What is needed -
A faithful, word-for-word copy of the records is required, and it must contain no pictures.
□ □ □
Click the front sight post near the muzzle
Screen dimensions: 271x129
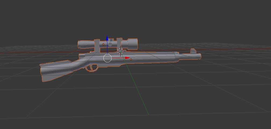coord(193,51)
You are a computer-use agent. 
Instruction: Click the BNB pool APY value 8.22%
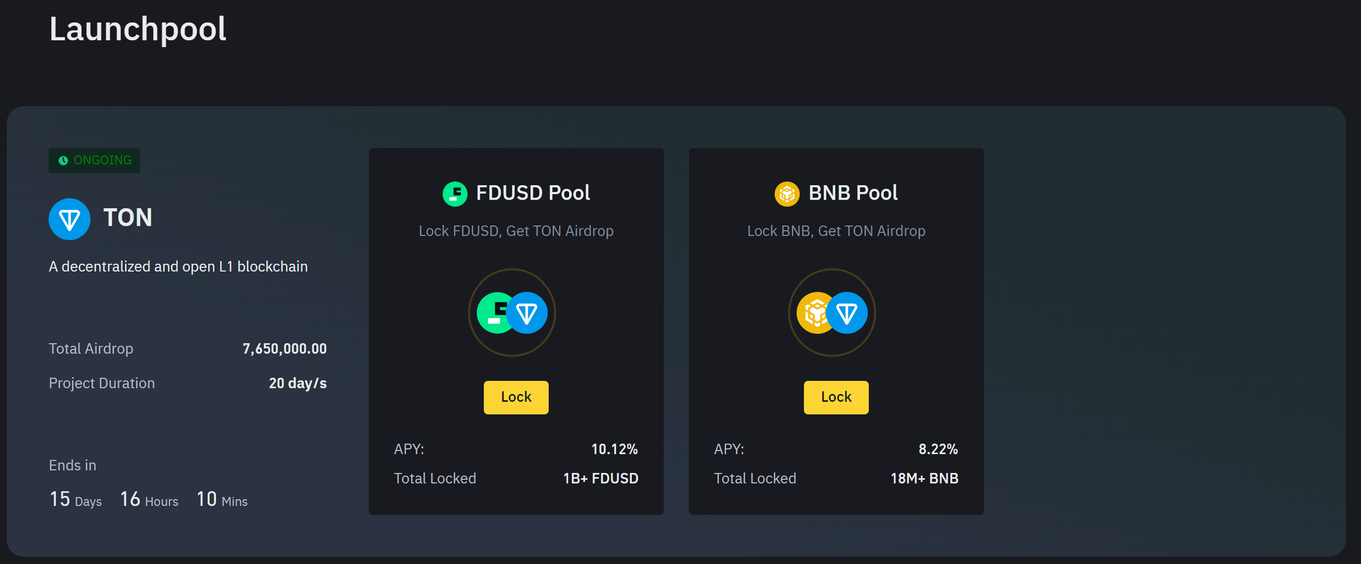click(x=938, y=449)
□ □ □
Your response -
Click the front sight post near the muzzle
Screen dimensions: 271x129
coord(193,51)
You are a computer-use agent. 
Instruction: Click the BNB pool APY value 8.22%
click(x=938, y=449)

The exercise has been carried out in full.